- The Washington Times - Wednesday, May 31, 2023

President Biden has nominated Gen. Eric Smith, currently the assistant commandant of the Marine Corps, to take over the top job following the retirement of Gen. David Berger after four transformative years as commandant.

Gen. Smith is a career infantry officer who has commanded Marines at every level and has served multiple combat tours in Iraq and Afghanistan during his career, taking part in the fabled Marine battles in Fallujah and Ramadi. He also served as senior military assistant to Ashton Carter, President Obama’s defense secretary who passed away last year.

Gen. Smith is widely seen as a key ally of Gen. Berger in the recent overhaul of the service’s identity and mission, as the Corps shifted from two decades focused on fighting global terrorism to a new concentration on confronting the rising challenge of China in Asia.

The two generals worked closely on “Force Design 2030,” a  restructuring plan by the Marine Corps to reshape the service’s combat power for future conflicts with “near-peer” adversaries. He was second only to the commandant as an advocate for the plan to transform the Marine Corps so it could be better able to fight amphibious wars in the Pacific.

“Our modernization efforts … ensure that we are manned, trained, and equipped to deter a pure adversary and to campaign into a position of advantage should deterrence fail and lethal force be needed,” Gen. Smith told a Senate Armed Services Committee hearing last month. “Our modernization efforts are required to fight and win on future battlefields, make no mistake.”

The nomination of Gen. Smith is the latest in a string of top-level military appointments coming due at the Pentagon in the coming months. President Biden has already named Gen. C.Q. Brown, the Air Force chief of staff, to be the next chairman of the Joint Chiefs following the retirement of Gen. Mark Milley.

Gen. James McConville, the Army chief of staff, and Admiral Mike Gilday, chief of naval operations, also are expected to retire by the end of the year. 

But the military transition faces a political hurdle: Sen. Tommy Tuberville, Alabama Republican, has set up a legislative hurdle to the confirmation of more than 150 senior military officials to protest the Pentagon’s policy to provide paid time off and travel expenses for service members seeking abortions.

Mr. Tuberville said his refusal to fast-track Pentagon promotions is based on Secretary of Defense Lloyd Austin’s decision to approve funding abortion travel without seeking congressional approval. Many congressional Republicans have complained about what they say are “woke” social policies being imposed on the military by President Biden and Mr. Austin, at a cost to military readiness.

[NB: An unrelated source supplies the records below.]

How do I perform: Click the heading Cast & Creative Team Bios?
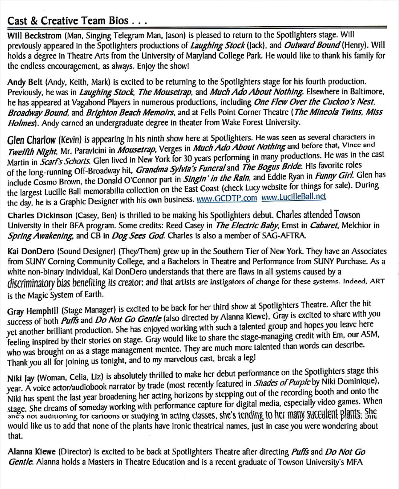coord(68,21)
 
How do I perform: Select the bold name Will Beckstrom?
coord(34,36)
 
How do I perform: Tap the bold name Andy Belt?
coord(25,82)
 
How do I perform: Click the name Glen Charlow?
coord(31,140)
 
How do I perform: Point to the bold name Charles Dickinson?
coord(40,215)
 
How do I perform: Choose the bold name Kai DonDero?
coord(31,251)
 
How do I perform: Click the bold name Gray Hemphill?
coord(33,311)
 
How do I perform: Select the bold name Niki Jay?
coord(21,379)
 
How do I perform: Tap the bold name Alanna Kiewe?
coord(32,452)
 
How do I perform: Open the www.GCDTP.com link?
coord(227,198)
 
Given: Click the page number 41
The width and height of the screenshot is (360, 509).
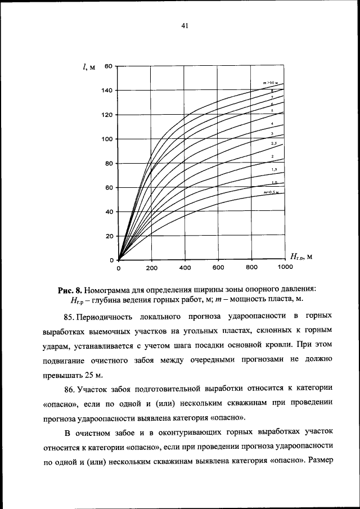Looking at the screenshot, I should [184, 25].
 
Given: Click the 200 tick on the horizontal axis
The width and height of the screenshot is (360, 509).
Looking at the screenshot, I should [152, 268].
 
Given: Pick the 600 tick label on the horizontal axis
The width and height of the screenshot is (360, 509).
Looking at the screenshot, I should [219, 268].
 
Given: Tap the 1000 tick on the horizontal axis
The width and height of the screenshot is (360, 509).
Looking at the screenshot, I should [285, 268].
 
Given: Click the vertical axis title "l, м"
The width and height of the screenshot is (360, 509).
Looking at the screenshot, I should [88, 67].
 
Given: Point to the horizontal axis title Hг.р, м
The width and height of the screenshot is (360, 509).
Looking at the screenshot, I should [301, 257].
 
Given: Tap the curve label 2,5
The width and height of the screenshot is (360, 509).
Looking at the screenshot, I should [273, 145].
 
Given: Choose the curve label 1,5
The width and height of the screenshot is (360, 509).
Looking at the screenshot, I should [273, 169].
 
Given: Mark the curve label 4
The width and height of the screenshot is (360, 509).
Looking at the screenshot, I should [272, 123].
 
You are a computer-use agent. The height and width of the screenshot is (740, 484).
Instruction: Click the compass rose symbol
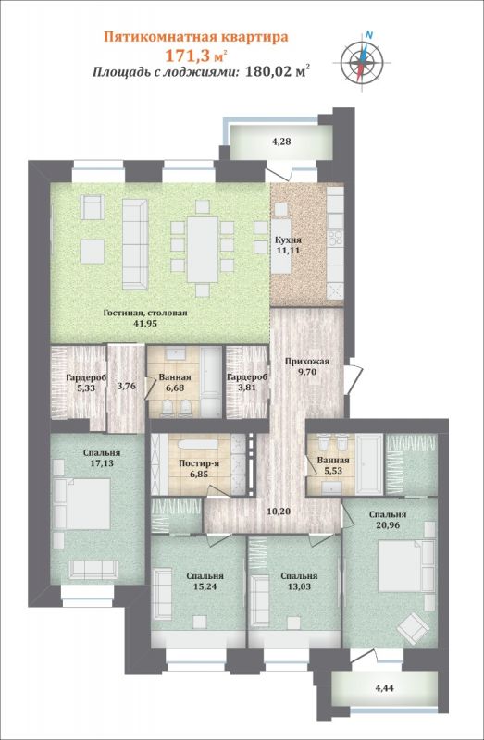coord(362,61)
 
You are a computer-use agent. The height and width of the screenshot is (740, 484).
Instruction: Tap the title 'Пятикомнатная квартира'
coord(196,37)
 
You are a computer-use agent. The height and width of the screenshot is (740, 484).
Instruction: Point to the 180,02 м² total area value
coord(279,72)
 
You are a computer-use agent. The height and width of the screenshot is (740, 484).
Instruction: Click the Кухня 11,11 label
coord(289,245)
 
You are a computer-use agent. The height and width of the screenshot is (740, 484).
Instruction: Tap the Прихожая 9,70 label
coord(307,366)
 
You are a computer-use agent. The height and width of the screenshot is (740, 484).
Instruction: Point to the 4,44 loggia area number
coord(385,688)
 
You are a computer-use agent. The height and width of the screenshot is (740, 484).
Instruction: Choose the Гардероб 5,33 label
coord(86,382)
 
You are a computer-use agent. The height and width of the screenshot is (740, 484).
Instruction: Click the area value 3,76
coord(126,386)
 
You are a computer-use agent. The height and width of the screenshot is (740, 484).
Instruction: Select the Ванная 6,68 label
coord(175,382)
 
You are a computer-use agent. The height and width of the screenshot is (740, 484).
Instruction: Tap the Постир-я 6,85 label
coord(198,468)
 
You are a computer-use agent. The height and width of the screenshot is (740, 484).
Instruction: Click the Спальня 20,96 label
coord(388,519)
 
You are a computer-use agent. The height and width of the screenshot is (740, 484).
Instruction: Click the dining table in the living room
coord(203,249)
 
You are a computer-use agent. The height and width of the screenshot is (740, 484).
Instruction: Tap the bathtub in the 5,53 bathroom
coord(369,464)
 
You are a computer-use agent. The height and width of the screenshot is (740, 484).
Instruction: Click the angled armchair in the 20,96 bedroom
coord(413,628)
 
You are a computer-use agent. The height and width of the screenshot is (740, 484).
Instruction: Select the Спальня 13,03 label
coord(299,582)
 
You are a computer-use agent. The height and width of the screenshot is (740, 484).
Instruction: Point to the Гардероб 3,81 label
coord(247,382)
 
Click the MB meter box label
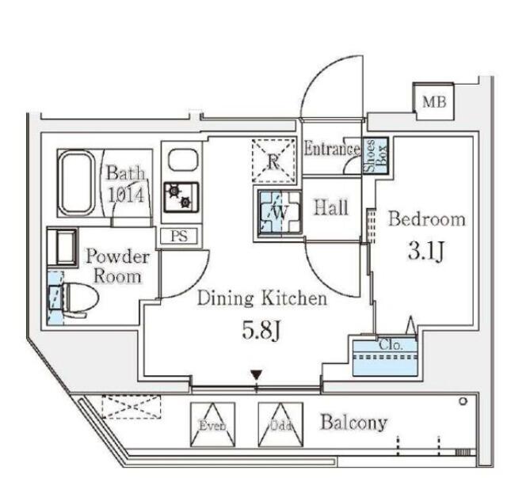coord(434,102)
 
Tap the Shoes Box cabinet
coord(375,156)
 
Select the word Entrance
coord(332,149)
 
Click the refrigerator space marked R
coord(274,161)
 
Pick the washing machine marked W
coord(280,212)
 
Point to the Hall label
coord(331,207)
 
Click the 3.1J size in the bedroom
coord(425,252)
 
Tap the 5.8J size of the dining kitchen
coord(261,331)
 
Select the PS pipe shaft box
coord(179,236)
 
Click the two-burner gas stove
coord(181,197)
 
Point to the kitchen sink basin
coord(183,160)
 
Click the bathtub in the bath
coord(77,183)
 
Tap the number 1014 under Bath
coord(125,195)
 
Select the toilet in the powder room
coord(74,298)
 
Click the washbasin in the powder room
coord(63,248)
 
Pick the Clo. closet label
coord(391,345)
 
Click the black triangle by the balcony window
coord(257,375)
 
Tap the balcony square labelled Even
coord(213,424)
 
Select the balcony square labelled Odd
coord(280,424)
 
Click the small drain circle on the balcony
coord(463,401)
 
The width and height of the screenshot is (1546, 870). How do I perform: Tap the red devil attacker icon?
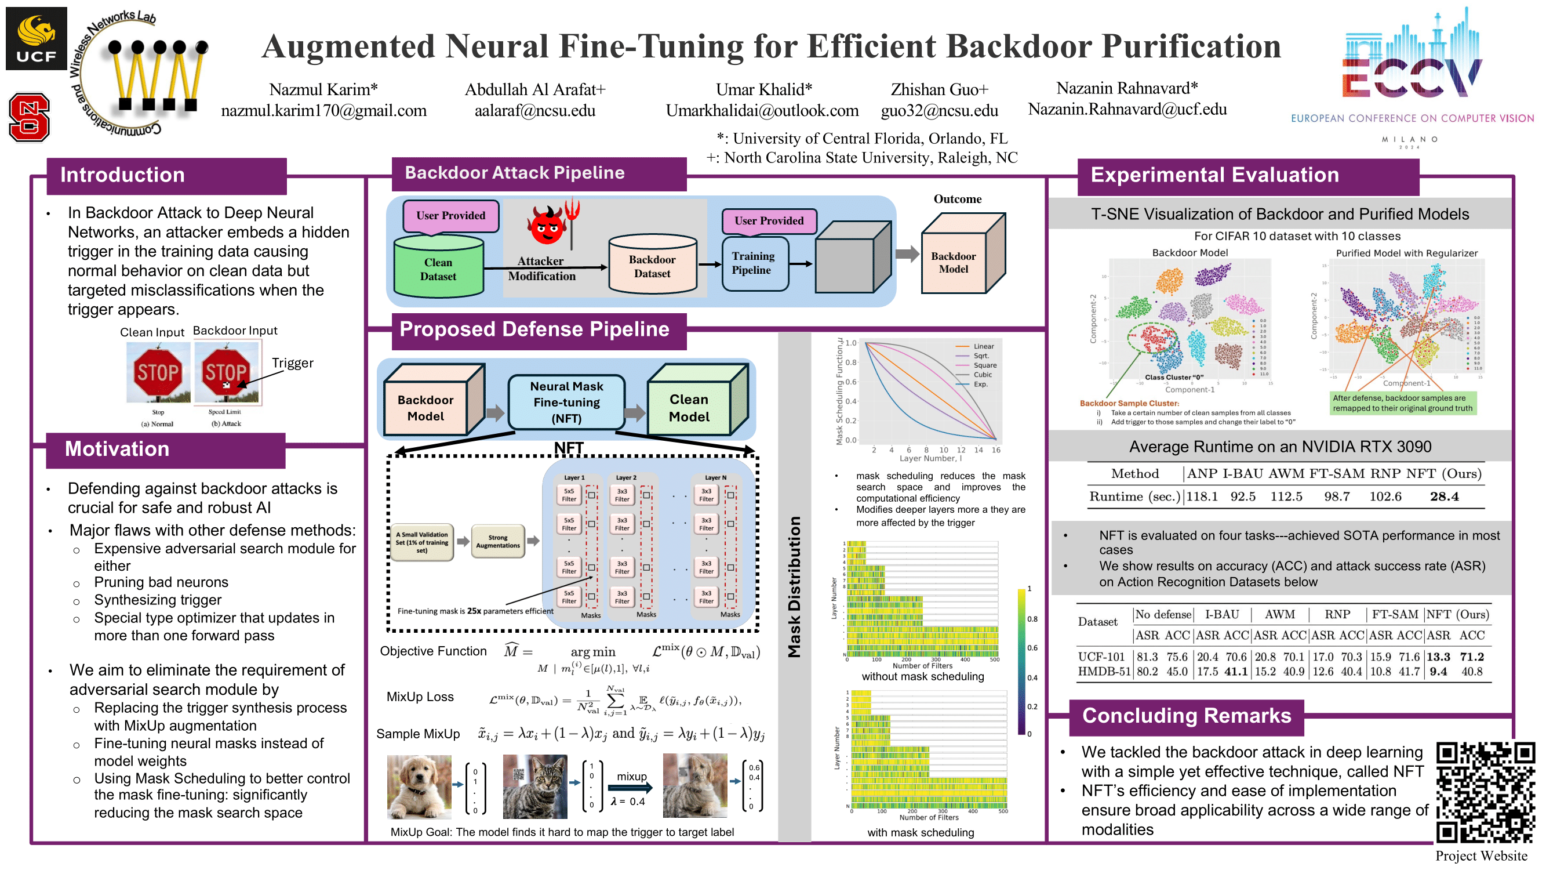tap(547, 225)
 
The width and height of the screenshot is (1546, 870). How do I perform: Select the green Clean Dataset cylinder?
tap(438, 267)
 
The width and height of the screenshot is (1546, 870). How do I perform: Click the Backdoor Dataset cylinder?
tap(652, 265)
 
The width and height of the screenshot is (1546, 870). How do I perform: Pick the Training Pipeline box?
tap(754, 263)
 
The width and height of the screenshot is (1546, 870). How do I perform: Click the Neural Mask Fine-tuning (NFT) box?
tap(566, 402)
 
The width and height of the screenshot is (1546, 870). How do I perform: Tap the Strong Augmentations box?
tap(497, 541)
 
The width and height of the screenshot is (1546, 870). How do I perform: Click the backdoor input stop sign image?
tap(226, 372)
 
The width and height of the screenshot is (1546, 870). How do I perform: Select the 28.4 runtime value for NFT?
tap(1443, 496)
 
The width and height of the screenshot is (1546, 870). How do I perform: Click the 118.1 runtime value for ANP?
tap(1202, 496)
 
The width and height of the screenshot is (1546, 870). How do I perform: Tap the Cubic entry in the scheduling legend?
tap(982, 375)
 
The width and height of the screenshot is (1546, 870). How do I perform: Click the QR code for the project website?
tap(1485, 792)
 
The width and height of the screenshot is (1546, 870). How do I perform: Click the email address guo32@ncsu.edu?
tap(938, 110)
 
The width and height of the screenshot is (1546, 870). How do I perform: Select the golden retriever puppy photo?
tap(419, 786)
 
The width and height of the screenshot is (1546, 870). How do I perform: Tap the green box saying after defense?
tap(1402, 403)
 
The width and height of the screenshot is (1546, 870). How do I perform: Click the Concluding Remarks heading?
tap(1186, 716)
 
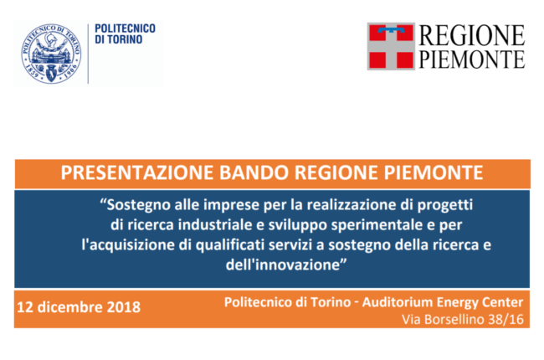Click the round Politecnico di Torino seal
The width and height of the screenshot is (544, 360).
51,54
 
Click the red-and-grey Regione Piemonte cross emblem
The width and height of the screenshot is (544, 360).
391,47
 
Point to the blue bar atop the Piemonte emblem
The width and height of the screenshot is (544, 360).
391,30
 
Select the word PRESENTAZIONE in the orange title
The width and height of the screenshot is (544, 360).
137,172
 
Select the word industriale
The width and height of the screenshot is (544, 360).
215,225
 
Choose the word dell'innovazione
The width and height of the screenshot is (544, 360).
286,265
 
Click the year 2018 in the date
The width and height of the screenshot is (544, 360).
124,307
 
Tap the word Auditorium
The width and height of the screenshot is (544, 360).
397,302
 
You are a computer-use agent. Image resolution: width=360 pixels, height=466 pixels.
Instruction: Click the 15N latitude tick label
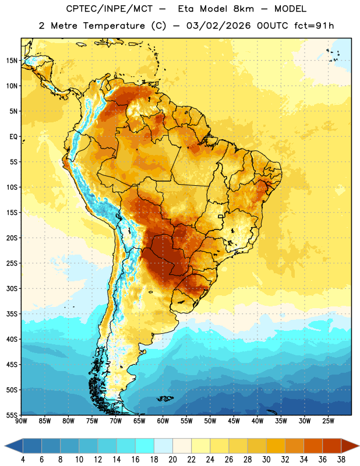(x=12, y=61)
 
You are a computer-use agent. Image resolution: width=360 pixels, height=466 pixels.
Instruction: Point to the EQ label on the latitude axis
(x=13, y=137)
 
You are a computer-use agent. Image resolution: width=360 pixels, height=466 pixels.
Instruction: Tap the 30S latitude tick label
(x=12, y=288)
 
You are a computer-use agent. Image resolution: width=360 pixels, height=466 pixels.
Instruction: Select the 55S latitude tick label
(x=12, y=415)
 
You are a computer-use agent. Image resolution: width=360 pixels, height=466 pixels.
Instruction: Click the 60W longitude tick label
(x=163, y=421)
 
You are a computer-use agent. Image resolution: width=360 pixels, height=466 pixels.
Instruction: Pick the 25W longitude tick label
(x=328, y=421)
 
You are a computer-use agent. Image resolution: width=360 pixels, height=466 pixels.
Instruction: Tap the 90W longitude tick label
(x=22, y=421)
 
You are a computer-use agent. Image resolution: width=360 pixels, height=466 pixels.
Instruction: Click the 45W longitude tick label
(x=234, y=421)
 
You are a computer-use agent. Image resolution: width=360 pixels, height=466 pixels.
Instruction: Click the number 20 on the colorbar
(x=172, y=460)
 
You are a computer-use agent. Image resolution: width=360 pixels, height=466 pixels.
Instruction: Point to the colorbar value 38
(x=341, y=460)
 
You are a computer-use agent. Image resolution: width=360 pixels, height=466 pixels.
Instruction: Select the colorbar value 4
(x=23, y=460)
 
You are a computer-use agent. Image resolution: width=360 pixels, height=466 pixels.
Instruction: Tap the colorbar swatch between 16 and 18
(x=145, y=446)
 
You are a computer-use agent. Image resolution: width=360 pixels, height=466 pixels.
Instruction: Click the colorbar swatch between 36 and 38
(x=332, y=446)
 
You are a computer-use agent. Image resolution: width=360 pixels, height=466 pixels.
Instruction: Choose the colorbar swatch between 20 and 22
(x=182, y=446)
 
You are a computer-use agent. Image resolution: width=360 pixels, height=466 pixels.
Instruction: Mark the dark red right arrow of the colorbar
(x=350, y=446)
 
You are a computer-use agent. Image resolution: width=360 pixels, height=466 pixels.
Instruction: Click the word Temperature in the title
(x=114, y=26)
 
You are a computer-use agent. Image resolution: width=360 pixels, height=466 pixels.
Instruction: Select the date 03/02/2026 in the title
(x=218, y=26)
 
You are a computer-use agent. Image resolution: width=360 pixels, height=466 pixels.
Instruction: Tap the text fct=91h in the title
(x=314, y=26)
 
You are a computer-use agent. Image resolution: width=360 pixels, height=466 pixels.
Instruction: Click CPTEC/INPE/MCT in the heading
(x=109, y=9)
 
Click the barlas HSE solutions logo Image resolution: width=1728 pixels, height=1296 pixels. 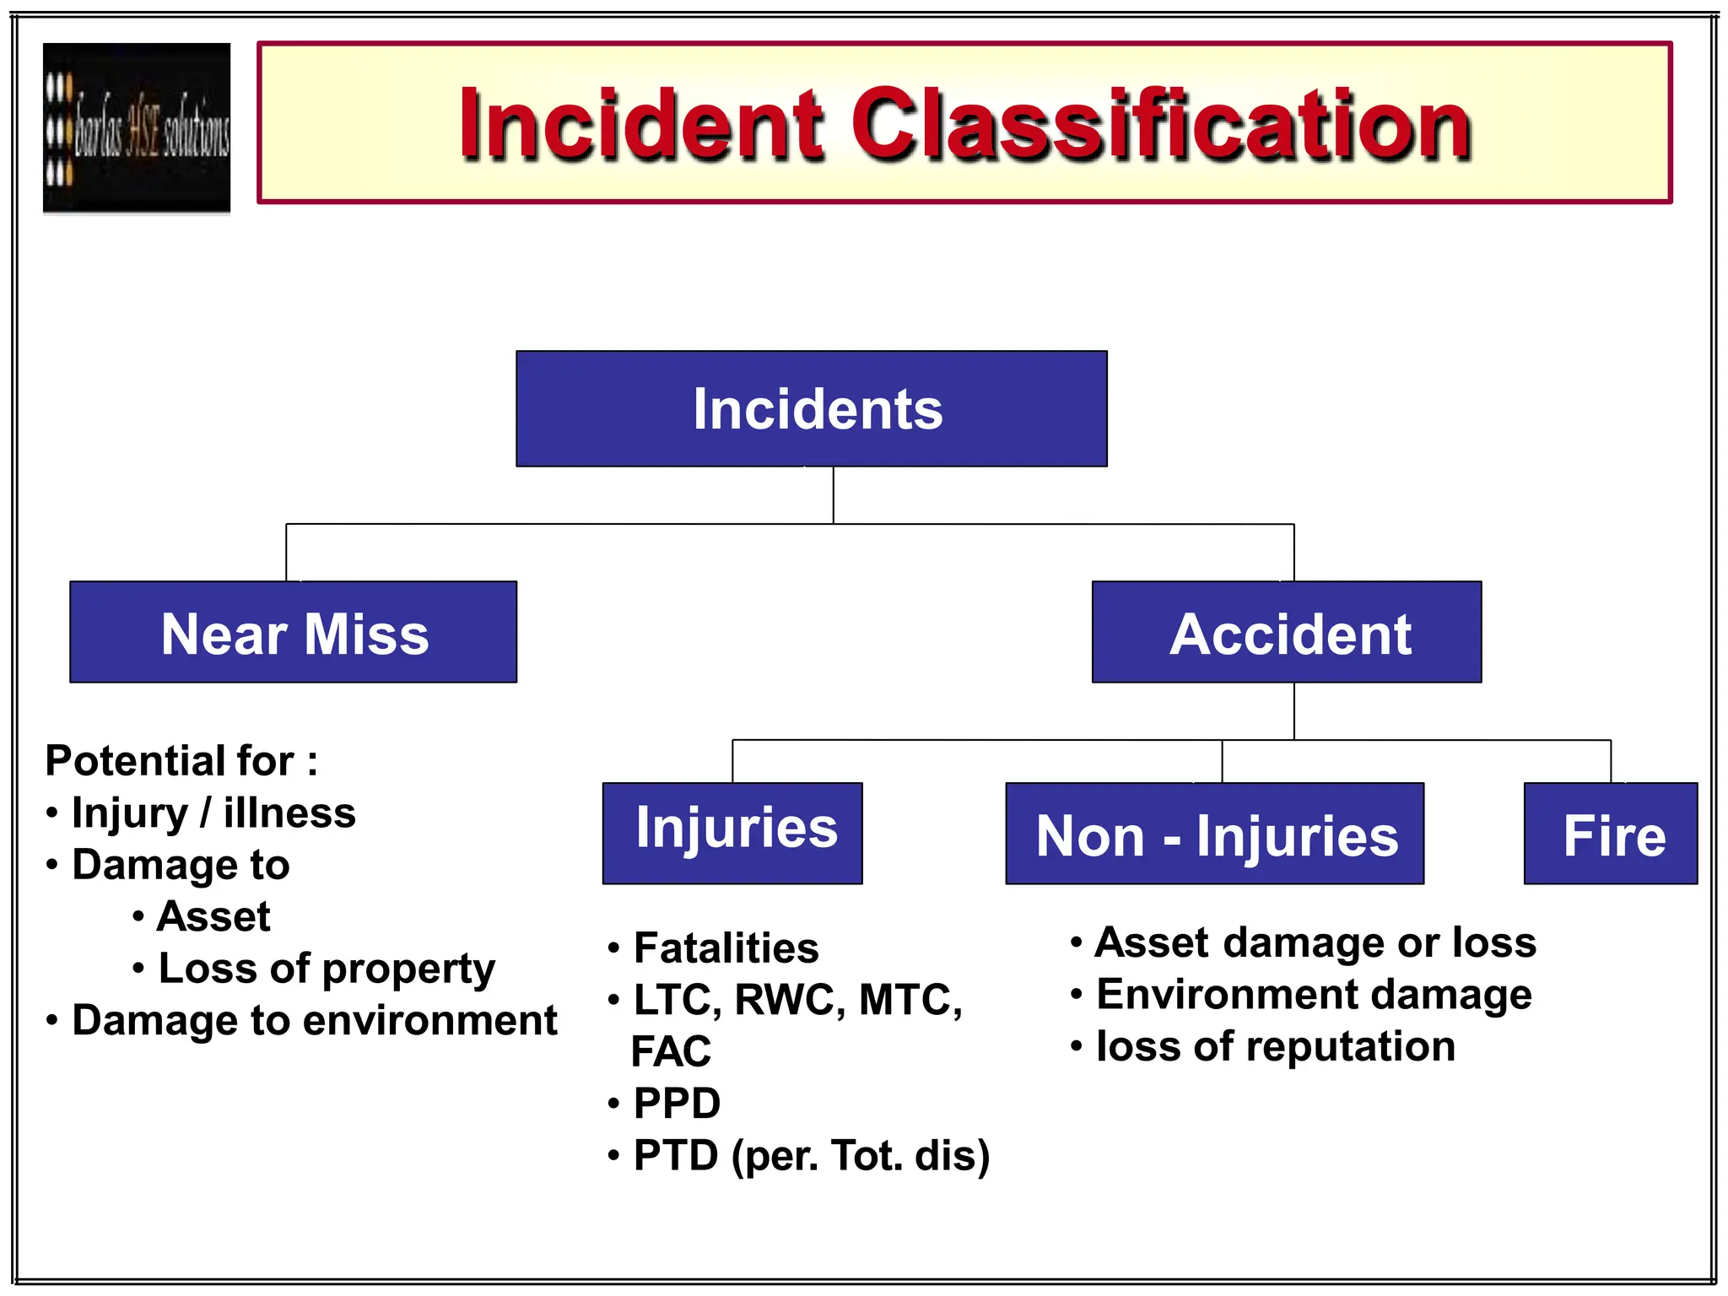point(137,128)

“The burden is not on me to undo an illegal policy. The burden is on the Biden administration to follow the law,” Mr. Tuberville tweeted last week. “I will continue to stand up to the most politicized Pentagon in American history.”

Gen. Smith was commissioned as a second lieutenant in 1987. His combat awards include the Defense Distinguished Service Medal, the highest noncombat award; the Legion of Merit, a Bronze Star with a V for combat valor, and a Purple Heart.

The overhaul of the Marines spearheaded by Gen. Berger and Gen. Smith has sparked controversy in military circles as well. Many lawmakers former Marines questioned the decision to drop the Corps’s tank units as part of a shift to amphibious and coastal operations likely to dominate in any Pacific conflict.

“I love tanks, I used them in Iraq, I used them in Afghanistan,” Gen. Smith told a naval conference in February. But “when an enemy can hit a tank 90 kilometers away with long-range fire, I can’t move them on time to be in a position to do something that I need them to do … It’s not that [tanks] are bad, it’s that I can’t afford to use them in my current mission.”

— This article was based in part on wire service reports.